Hancock does not seem to see what he can’t do, only what he can do, and he was in the lineup for the first game of the season not just as a member of the Cardinals, but as a junior co-captain. Hancock had yet to play a minute of basketball at Louisville when he was named captain.
Hancock’s early returns on the court were not good. Fans were complaining that the junior was over-hyped, and when Hancock went 4-for-29 on three-pointers through Louisville’s first four games, the fans had every reason to complain.
Hancock did not let the dissatisfaction affect him. He kept playing his game and eventually found his form, as he ended up leading the team with a .432 three-pointer percentage.
And as for his role as captain, Hancock’s abilities as a leader were never more obvious than when Kevin Ware went down.
While the rest of his teammates understandably doubled over in horror and shied away from Ware and the bone sticking out of his leg, Hancock was the lone player who sat down right at Ware’s side, held his hand and said a prayer with Ware. The moment calmed Ware enough to be able to call over the rest of his teammates and encourage them to win the game.
Through it all, Hancock never said a word about his father, Bill Hancock, who is so gravely ill that, when he attended the Big East Tournament at Madison Square Garden, he was only able to attend one of the three games. The trip was on Hancock’s father’s bucket list, and it seemed that would be the last time he would ever see his son play basketball in person.

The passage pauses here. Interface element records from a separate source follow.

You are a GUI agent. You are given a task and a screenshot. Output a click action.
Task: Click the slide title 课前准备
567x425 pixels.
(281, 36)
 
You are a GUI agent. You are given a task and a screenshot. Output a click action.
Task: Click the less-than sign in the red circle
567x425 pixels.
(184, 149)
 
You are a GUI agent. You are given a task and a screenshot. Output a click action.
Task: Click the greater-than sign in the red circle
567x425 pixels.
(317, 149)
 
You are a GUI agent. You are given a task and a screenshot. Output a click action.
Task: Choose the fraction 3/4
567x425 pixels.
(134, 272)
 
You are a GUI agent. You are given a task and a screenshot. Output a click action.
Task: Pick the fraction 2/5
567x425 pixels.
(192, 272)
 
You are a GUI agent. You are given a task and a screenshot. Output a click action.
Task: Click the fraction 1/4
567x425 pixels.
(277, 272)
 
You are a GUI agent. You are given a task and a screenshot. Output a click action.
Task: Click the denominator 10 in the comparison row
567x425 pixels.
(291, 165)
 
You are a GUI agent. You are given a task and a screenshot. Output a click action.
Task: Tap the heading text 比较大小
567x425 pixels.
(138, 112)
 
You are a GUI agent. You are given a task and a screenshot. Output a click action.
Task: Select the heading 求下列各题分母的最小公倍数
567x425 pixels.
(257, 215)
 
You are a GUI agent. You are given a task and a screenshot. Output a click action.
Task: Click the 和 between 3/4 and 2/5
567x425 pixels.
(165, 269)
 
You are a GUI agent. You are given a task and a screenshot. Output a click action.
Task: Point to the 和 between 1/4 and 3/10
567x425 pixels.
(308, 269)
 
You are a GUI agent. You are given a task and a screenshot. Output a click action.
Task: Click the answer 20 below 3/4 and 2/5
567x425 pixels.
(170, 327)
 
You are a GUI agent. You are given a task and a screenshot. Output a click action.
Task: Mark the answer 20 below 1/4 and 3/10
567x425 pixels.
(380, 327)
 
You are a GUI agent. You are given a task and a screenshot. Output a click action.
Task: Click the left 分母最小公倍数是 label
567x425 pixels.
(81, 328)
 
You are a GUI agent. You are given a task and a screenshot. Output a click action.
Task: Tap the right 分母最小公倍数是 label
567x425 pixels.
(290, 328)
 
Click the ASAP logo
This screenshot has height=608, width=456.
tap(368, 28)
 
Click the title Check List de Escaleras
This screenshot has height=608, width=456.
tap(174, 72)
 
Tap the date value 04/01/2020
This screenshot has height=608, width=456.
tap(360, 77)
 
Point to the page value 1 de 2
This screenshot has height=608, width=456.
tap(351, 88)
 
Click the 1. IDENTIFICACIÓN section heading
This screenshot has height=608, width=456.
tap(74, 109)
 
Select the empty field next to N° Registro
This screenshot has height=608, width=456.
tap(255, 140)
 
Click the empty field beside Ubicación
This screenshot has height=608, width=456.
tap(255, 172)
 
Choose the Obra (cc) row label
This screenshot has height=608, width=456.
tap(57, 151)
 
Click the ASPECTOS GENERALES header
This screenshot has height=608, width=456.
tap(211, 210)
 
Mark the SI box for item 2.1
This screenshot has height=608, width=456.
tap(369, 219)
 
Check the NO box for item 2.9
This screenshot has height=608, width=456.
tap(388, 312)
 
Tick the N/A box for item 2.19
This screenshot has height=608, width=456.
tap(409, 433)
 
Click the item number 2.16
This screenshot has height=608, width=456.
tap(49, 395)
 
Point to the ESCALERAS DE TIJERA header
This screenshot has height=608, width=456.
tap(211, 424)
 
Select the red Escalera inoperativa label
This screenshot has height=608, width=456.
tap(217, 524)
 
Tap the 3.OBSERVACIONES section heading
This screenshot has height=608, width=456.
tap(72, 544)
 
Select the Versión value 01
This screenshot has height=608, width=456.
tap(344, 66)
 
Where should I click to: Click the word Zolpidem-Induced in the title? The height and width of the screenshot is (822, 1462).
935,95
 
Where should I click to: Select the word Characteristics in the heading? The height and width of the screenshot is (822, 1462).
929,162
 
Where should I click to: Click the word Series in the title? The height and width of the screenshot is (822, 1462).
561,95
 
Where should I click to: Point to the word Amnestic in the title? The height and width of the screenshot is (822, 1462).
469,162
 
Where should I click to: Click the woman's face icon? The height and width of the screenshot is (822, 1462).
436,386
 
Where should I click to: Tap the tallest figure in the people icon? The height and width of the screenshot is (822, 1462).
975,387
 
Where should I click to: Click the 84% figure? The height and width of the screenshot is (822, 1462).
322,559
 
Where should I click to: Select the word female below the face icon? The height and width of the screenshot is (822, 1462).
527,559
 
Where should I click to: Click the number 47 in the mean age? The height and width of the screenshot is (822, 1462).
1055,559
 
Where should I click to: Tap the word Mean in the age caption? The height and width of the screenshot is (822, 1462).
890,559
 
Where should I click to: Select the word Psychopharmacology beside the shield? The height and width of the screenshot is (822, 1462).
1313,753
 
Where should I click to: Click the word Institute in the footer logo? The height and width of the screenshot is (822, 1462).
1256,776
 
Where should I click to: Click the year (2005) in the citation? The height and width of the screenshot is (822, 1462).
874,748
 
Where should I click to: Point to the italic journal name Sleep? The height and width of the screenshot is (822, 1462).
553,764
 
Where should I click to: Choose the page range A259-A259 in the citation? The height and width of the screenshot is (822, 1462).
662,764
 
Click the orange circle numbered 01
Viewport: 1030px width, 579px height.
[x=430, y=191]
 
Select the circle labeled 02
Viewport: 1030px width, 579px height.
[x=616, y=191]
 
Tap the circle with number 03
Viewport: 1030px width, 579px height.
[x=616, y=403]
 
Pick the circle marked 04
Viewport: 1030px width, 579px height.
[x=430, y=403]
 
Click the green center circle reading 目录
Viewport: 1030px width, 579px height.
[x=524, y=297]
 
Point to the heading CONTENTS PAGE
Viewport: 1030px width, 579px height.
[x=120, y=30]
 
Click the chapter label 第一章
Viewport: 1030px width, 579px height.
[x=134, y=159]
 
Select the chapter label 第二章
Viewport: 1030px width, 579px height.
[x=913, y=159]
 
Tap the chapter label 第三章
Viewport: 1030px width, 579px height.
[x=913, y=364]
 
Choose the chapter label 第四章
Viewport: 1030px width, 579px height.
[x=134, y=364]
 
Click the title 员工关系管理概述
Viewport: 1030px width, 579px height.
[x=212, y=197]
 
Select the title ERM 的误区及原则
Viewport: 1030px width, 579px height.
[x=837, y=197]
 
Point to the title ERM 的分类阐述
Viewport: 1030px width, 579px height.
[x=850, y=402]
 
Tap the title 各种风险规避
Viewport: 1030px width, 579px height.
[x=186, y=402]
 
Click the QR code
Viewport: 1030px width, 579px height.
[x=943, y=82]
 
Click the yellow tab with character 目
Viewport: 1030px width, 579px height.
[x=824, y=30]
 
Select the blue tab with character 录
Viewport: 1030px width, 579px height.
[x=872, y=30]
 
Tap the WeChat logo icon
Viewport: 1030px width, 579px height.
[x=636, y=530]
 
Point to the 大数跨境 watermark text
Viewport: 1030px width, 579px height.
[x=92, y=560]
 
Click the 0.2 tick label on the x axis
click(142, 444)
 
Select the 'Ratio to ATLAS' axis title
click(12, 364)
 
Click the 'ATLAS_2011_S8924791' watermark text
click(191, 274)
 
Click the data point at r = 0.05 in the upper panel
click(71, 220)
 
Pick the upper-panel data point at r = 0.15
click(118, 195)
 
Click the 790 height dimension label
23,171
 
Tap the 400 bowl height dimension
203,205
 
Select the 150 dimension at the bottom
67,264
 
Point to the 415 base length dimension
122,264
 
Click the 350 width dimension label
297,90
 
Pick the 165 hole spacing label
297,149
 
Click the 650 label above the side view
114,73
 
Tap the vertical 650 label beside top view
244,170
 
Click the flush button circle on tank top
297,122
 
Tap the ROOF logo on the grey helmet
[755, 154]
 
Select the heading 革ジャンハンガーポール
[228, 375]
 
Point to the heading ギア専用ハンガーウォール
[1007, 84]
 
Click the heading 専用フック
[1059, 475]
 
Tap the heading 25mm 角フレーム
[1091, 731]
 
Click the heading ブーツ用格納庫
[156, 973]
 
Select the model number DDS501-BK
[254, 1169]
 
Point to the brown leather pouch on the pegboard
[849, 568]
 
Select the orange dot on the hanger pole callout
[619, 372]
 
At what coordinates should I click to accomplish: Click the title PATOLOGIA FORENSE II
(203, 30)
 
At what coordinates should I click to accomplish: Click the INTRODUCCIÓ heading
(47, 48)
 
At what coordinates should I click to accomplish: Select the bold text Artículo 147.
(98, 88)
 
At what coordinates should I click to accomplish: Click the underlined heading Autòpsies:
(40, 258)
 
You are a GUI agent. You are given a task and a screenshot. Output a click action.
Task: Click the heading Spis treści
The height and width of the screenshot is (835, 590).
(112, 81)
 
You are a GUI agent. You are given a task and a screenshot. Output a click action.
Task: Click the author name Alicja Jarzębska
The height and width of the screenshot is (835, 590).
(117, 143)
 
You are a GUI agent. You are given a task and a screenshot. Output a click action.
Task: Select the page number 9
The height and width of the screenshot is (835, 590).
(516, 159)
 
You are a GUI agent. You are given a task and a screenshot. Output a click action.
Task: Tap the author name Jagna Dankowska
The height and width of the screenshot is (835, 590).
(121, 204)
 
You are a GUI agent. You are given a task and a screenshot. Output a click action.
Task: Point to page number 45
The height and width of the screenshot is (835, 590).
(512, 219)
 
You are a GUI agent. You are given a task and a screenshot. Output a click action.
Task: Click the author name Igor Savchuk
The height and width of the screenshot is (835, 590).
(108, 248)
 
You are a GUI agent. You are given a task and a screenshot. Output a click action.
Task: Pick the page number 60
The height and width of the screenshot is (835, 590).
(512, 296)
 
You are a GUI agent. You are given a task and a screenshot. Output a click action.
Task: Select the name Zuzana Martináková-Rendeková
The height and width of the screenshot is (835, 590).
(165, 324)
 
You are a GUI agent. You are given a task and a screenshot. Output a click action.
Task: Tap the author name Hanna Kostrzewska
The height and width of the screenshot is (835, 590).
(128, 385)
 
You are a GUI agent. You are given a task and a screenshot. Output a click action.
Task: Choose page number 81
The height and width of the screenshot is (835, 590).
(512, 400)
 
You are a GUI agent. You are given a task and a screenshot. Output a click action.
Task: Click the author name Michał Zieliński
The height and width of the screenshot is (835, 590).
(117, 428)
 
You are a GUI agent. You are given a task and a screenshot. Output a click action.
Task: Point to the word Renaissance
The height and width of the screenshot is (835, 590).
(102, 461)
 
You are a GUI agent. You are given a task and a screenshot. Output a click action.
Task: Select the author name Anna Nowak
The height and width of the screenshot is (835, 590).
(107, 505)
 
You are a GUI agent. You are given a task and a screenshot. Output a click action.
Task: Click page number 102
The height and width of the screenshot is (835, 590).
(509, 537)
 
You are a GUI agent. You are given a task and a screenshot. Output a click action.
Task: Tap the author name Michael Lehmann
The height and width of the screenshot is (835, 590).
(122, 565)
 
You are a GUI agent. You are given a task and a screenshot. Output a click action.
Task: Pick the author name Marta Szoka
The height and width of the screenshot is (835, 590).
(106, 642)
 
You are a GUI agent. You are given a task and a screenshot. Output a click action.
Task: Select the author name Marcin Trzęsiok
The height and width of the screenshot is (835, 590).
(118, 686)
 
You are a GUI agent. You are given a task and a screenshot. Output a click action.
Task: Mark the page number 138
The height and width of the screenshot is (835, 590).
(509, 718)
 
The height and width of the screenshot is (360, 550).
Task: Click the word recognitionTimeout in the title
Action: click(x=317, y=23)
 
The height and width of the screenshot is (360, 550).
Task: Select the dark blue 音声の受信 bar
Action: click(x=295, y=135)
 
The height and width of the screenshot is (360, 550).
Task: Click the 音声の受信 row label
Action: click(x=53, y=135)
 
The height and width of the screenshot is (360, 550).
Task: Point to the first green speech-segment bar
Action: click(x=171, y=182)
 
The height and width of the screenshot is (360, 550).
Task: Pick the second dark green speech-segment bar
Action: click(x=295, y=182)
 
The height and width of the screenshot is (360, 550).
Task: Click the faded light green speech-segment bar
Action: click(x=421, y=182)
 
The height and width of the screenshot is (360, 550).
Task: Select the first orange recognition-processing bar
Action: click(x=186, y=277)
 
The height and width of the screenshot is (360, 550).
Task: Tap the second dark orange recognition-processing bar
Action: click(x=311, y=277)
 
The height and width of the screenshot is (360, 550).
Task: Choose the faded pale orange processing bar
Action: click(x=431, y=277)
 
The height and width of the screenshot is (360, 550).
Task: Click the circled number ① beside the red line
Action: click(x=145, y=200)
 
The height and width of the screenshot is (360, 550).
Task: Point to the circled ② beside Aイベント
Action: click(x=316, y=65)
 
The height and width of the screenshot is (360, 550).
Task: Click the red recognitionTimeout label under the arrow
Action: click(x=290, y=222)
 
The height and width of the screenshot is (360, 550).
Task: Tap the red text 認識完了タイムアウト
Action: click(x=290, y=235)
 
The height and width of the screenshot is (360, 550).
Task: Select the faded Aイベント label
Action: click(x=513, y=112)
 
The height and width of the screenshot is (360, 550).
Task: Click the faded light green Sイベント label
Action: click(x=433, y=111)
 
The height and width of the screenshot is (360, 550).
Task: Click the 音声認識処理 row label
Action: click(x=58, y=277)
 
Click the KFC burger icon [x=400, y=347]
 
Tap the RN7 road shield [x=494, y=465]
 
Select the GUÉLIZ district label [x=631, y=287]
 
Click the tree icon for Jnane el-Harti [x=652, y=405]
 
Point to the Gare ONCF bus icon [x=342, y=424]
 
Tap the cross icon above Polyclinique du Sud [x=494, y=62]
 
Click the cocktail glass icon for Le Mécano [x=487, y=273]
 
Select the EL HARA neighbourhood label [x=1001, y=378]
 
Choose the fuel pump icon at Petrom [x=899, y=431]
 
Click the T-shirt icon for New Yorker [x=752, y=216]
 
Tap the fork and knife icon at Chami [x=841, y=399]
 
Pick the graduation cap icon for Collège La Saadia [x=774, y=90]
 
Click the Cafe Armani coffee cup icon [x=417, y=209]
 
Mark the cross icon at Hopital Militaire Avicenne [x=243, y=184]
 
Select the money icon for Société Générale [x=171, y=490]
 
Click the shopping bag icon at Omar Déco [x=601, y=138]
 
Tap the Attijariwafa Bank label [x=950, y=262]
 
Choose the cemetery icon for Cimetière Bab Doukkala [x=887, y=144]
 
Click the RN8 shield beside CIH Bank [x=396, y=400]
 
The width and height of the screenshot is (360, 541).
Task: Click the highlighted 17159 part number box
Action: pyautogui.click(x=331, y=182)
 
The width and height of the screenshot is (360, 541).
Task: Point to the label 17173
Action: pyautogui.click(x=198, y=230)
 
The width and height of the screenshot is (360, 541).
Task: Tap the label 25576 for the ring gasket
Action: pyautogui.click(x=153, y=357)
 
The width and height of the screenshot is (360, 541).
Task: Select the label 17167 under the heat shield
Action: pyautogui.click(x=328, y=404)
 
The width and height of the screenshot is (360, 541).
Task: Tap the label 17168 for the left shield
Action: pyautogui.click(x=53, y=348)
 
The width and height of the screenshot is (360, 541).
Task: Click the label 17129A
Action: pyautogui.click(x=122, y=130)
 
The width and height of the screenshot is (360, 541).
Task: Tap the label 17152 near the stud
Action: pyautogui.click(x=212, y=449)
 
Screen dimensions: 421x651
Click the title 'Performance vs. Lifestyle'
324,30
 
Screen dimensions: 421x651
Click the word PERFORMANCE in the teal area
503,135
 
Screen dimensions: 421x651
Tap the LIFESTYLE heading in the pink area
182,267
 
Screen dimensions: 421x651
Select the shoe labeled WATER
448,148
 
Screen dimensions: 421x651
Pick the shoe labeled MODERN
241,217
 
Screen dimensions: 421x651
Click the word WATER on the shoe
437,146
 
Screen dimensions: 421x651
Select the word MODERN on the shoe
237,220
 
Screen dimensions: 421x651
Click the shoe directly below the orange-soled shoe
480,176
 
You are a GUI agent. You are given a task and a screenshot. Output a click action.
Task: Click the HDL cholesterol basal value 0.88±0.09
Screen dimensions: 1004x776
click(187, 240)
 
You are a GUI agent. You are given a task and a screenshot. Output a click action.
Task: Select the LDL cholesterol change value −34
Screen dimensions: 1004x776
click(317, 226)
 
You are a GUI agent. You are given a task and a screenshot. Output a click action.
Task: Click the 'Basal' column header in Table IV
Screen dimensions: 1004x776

The family has steadily refused to reveal exactly what is ailing Bill Hancock, but the 70-year-old is clearly suffering from something very, very serious. It is impossible to imagine the feelings running through Hancock’s mind when, after beating Wichita State on Saturday, Hancock was able to hug his father in the front row of the Georgia Dome.
“There’s really no way to describe how I feel that my dad was here,” Hancock said. “It’s hard to put into words. I’m so excited that he was here, it just means a lot.”
Who knows how much it meant to Bill Hancock to be there when his son won the NCAA championship and was named Most Outstanding Player. Both moments are certainly ones the Hancock family will treasure. And by virtue of winning Most Outstanding Player, Hancock was able to answer one more “why not me?”
No non-starter had ever won the Final Four’s Most Outstanding Player before Hancock did Monday night. But really, why not Hancock?